(Data shown begins)

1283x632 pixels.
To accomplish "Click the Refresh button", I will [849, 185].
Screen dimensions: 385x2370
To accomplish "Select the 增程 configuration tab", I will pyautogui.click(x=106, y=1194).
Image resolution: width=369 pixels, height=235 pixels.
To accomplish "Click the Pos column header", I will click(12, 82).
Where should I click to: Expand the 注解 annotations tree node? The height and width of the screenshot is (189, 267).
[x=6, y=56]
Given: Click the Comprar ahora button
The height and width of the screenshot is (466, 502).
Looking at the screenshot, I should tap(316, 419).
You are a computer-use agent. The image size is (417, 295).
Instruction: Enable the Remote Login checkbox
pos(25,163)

(Data shown ends)
(Data shown begins)

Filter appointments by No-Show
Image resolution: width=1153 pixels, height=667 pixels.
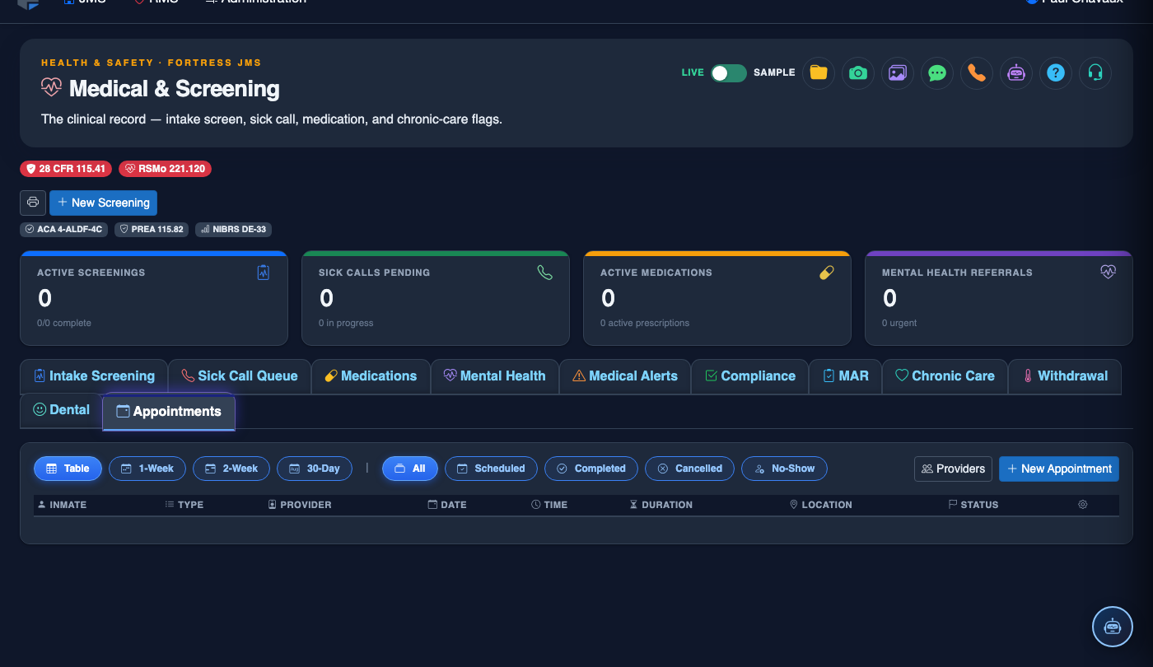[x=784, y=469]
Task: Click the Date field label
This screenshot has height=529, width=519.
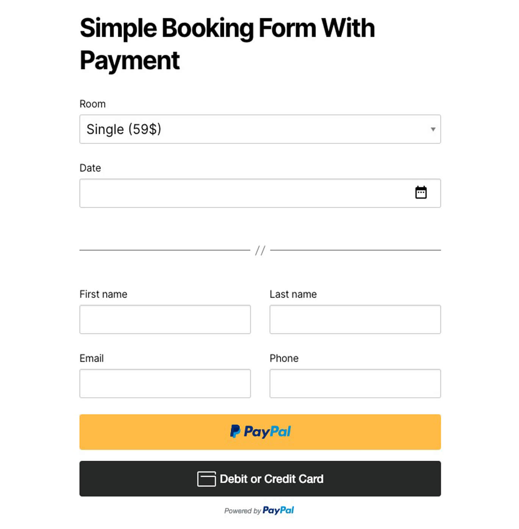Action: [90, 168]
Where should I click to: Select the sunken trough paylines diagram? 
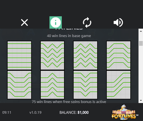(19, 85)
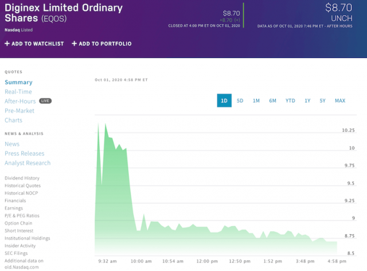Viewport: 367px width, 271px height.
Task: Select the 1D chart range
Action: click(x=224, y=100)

(Data shown ends)

- _Exercise details_:
Return all lines of the material above in which the word "will" occurs.

- _Exercise output_:
To accomplish "Click the Refresh button", I will [849, 185].
To accomplish "Select the 增程 configuration tab", I will pyautogui.click(x=106, y=1194).
To accomplish "Click the Pos column header", I will click(12, 82).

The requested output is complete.